By Sylvia Foley, AJN senior editor
People who are obese (BMI of 30 kg/m2 or greater) are prone to a laundry list of ills. They’re not only at greater risk for diseases such as type 2 diabetes, coronary heart disease, stroke, and osteoarthritis—they’re also more apt to experience discrimination and psychological abuse, and to suffer from anxiety and depression. Many have repeatedly tried to lose weight through diet, exercise, psychotherapy, and pharmacotherapy, to no avail. Until recently, there was little else providers could offer them.
But bariatric surgery, known to be an effective treatment for obesity and obesity-related comorbidities, is becoming an increasingly common option. In 1998, only about 13,000 bariatric procedures were performed in the United States; by 2007 that figure had jumped to 200,000, and it continues to rise. With prevalence rates for overweight and obesity also at record highs in this country, more nurses will likely find themselves caring for patients who have undergone such procedures.

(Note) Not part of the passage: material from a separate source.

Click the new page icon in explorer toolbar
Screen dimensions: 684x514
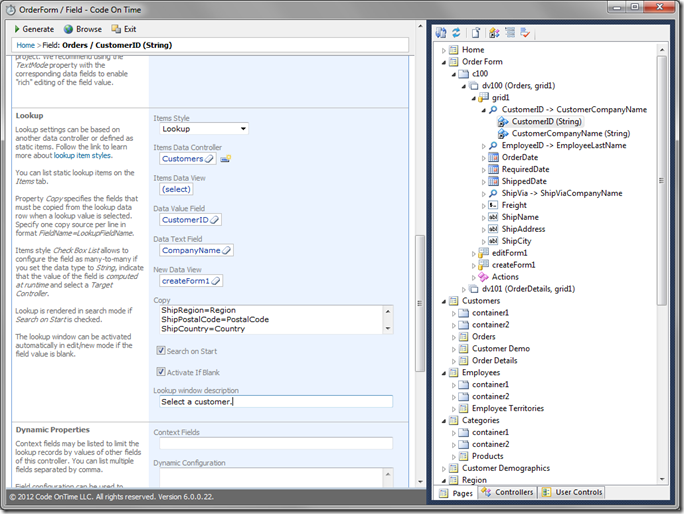point(477,33)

In this month’s CE, “Outcomes and Complications after Bariatric Surgery,” authors Lauren Gagnon and Emily Karwacki Sheff explain the two main types of bariatric surgery and outline five of the most common procedures in the United States:
- Roux-en-Y gastric bypass (RYGB)
- adjustable gastric banding (AGB)
- vertical sleeve gastrectomy (VSG)
- biliopancreatic diversion with duodenal switch
- vertical banded gastroplasty
Gagnon and Sheff then discuss the outcomes and complications of bariatric surgery, noting that although it is “generally safe,” there is always some risk. Depending on the surgery, complications might include “dumping” syndrome, cholelithiasis, pulmonary embolism and deep vein thrombosis, and anastomotic leak, among others. The authors close with detailed nursing implications for pre- and postoperative patient care. For example, with regard to preoperative evaluation and patient teaching, they explain the importance of the following:
- helping patients know what to expect upon awakening from surgery
- discussing postoperative pain control before surgery
- ensuring that patients have realistic weight-loss goals
- preparing patients for certain aesthetic changes
Bariatric surgery has proven to be most effective when patients adhere to postoperative recommendations and attend follow-up visits and support groups. The full article is free online. And if you’ve worked with patients who have undergone bariatric surgery, we’d love to hear about your experiences.
As an RN I’ve seen the results of a LOT of Bariatic surgery, & participated in it in the O.R.
In this area, gastric banding is by far the most common & seems to cause fewer side effects. Many of the people who had the older surgeries either failed badly, or if they kept the weight off, developed serious side effects such as not absorbing vitamins/ minerals, & needing monthly IV injections of meds to reverse this. The IV could take well over an hour, not to speak of the problems w/ starting an IV in a person whose veins had been used over and over for years.
Some surgeons require the pending patient to see a therapist of some kind before surgery. As in plastic surgery, many people expect miraculous changes in their entire life, their happiness, and so on.
For some people it is literally a life saver: especially severe diabetics (type II diabetics can be “cured”) or those at high risk of stroke, heart attack can have their risk lowered dramatically. PRE and POST discussion/ interviews, etc are of the greatest importance, I feel.